::: GIVEN RECORDS :::
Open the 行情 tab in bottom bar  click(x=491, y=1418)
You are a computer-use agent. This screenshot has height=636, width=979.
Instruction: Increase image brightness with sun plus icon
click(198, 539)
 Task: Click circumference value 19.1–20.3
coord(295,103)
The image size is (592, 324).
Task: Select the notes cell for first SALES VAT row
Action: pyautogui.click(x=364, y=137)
:::
::: GIVEN RECORDS :::
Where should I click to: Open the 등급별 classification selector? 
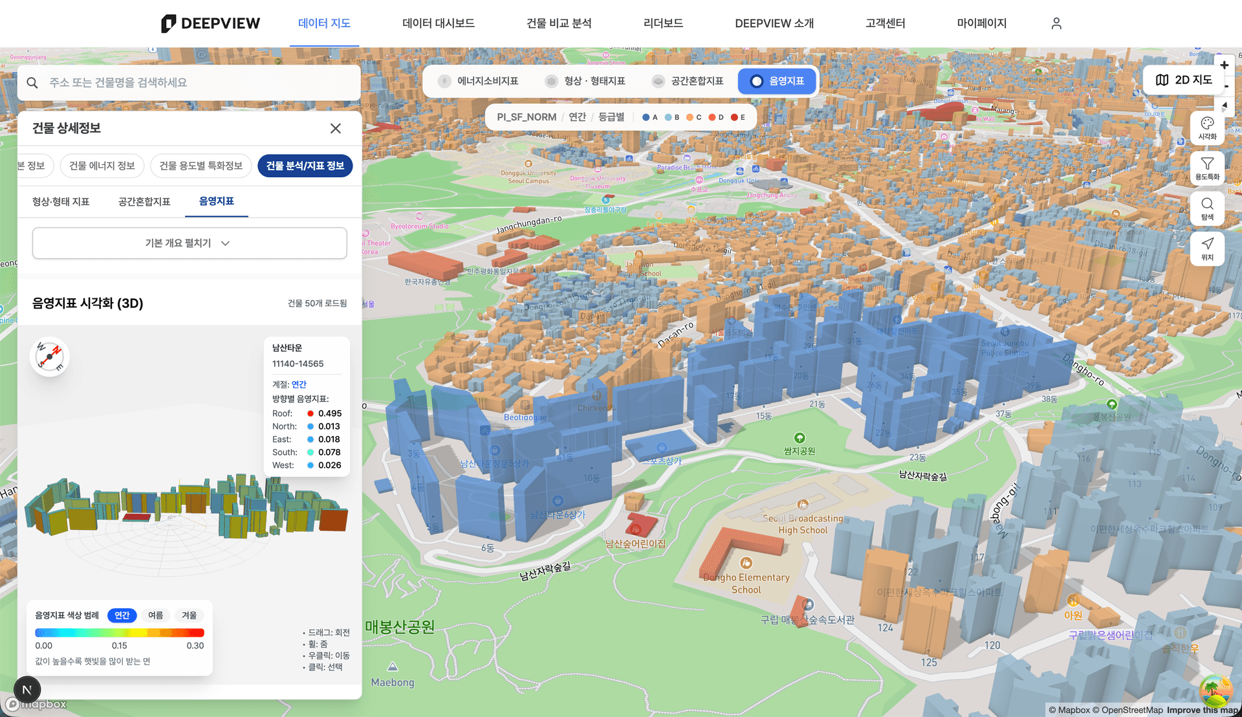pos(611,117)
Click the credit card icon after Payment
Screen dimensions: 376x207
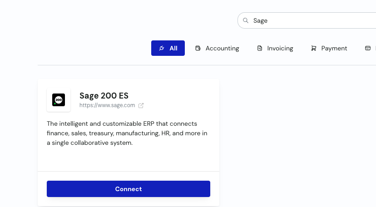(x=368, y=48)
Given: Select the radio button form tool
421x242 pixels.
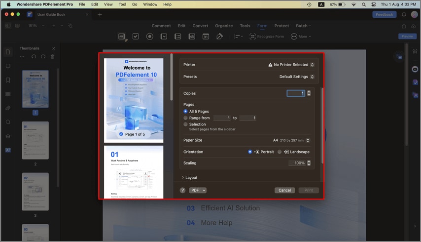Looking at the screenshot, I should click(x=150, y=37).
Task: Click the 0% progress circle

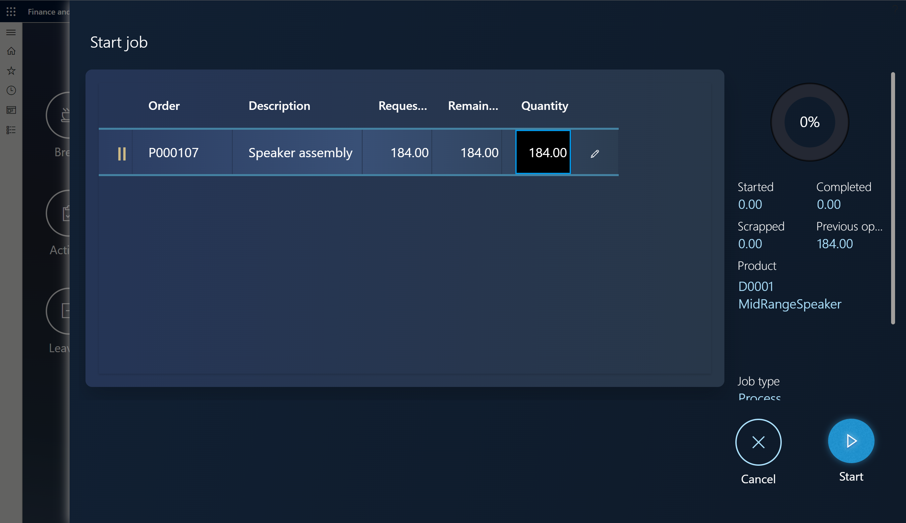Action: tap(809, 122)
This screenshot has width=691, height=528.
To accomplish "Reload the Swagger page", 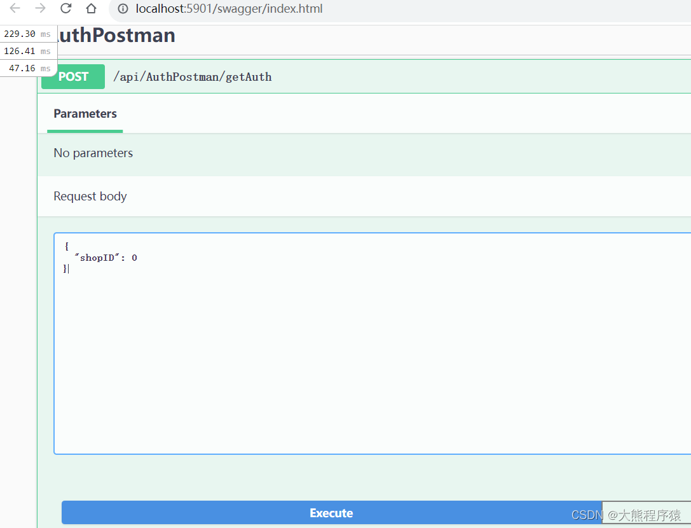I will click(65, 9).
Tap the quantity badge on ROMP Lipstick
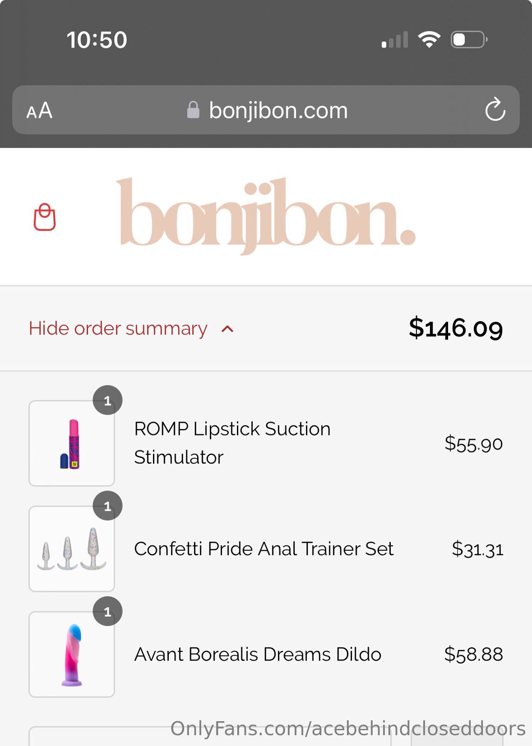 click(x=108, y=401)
:::
▸ **EXERCISE INSTRUCTIONS**: Lay out the lines from the line with "Open the 行情" to the line with "Action: pyautogui.click(x=364, y=137)" as a Markdown table with the columns Row and Line, one row per line and with blank lines omitted.

▸ **RESPONSE TO THE EXERCISE**:
| Row | Line |
|---|---|
| 1 | Open the 行情 tab in bottom bar  click(x=491, y=1418) |
| 2 | You are a computer-use agent. This screenshot has height=636, width=979. |
| 3 | Instruction: Increase image brightness with sun plus icon |
| 4 | click(198, 539) |
| 5 |  Task: Click circumference value 19.1–20.3 |
| 6 | coord(295,103) |
| 7 | The image size is (592, 324). |
| 8 | Task: Select the notes cell for first SALES VAT row |
| 9 | Action: pyautogui.click(x=364, y=137) |